Dirk Hohndel was an original founding member of the Linux Foundation, founded as a  merger between the Open Source Development Labs and the Free Standards Group. Right out of the gate, Dirk discusses how open source changes the rules in how companies and developers engage and interact with one another. To that end, Hohndel states, “A foundation can be seen as the formalization of these rules as the establishment of a legal framework to do the things that you’re already doing.”

That equates to foundations becoming a logical extension of a typical open governance style open source project, because, “They encapsulate this neutrality aspect.” He continues, “Regardless of where you work, regardless of where you come from, regardless of who you are, this is something we work on together, where we collaborate, and we’re not so much trying to further the interests of an individual company, but are working together for the good of a project.”

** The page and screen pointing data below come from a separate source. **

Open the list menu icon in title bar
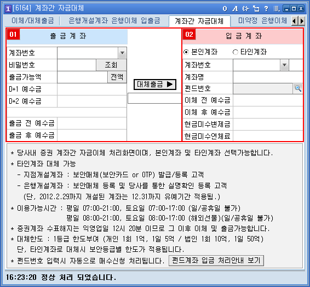Image resolution: width=310 pixels, height=287 pixels. pos(277,9)
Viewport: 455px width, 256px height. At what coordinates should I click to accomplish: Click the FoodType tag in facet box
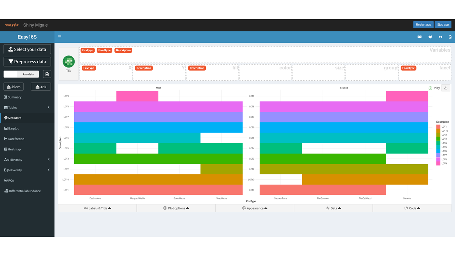(408, 68)
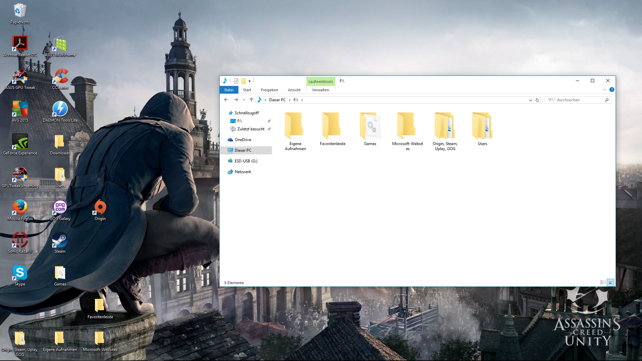Go back with the left arrow
Viewport: 642px width, 361px height.
pos(226,100)
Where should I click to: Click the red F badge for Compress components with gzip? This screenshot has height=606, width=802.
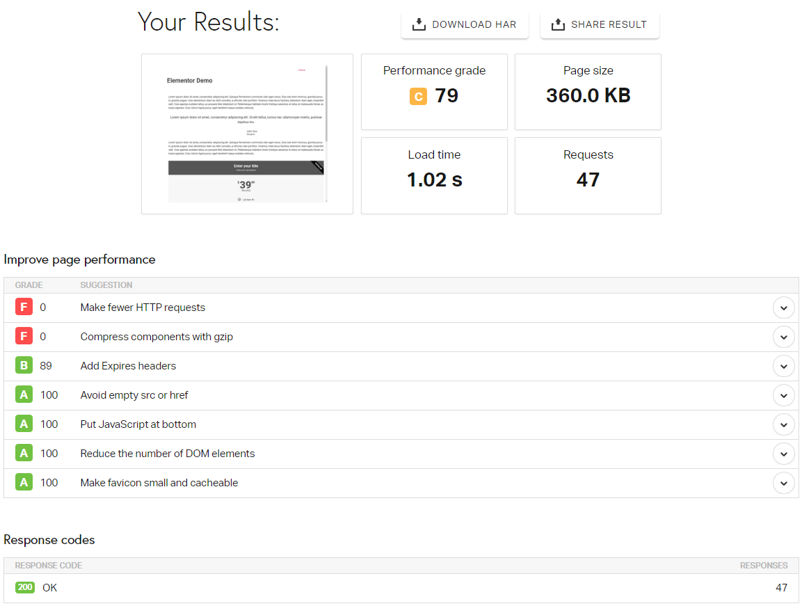24,336
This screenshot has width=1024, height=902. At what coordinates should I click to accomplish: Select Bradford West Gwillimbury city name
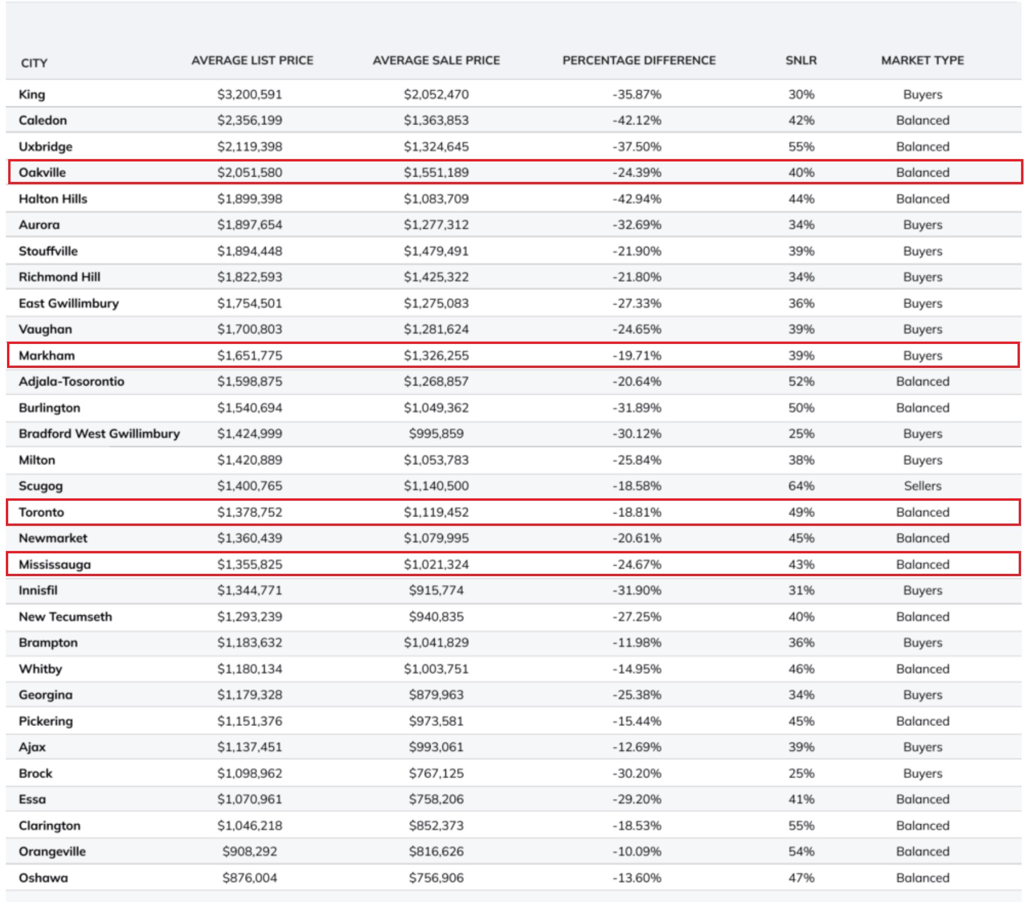[x=99, y=434]
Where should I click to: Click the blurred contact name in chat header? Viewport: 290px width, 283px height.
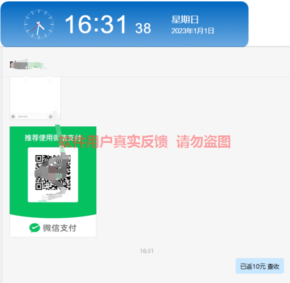point(27,65)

To add to this, Bhartiya brings up the idea that it’s more than just code you’re dealing with. He says, “You’re dealing with people, you’re dealing with licensing, you’re dealing with logos or trademarks. And then you’re also collecting money, you’re raising funds, somebody has to manage the resources of the Treasury. So, you do need a body no matter what.”

Hohndel thinks about foundations at two levels. “You have foundations like KDE and the GNOME Foundation, that are built around a project. I think of it the other way around. They’re built around the project, and encapsulate the structure of a project in a legal framework. So you now have the ability to handle money to make contracts to deal with a lot of the growing pains of a project that we’ve talked about in other conversations.”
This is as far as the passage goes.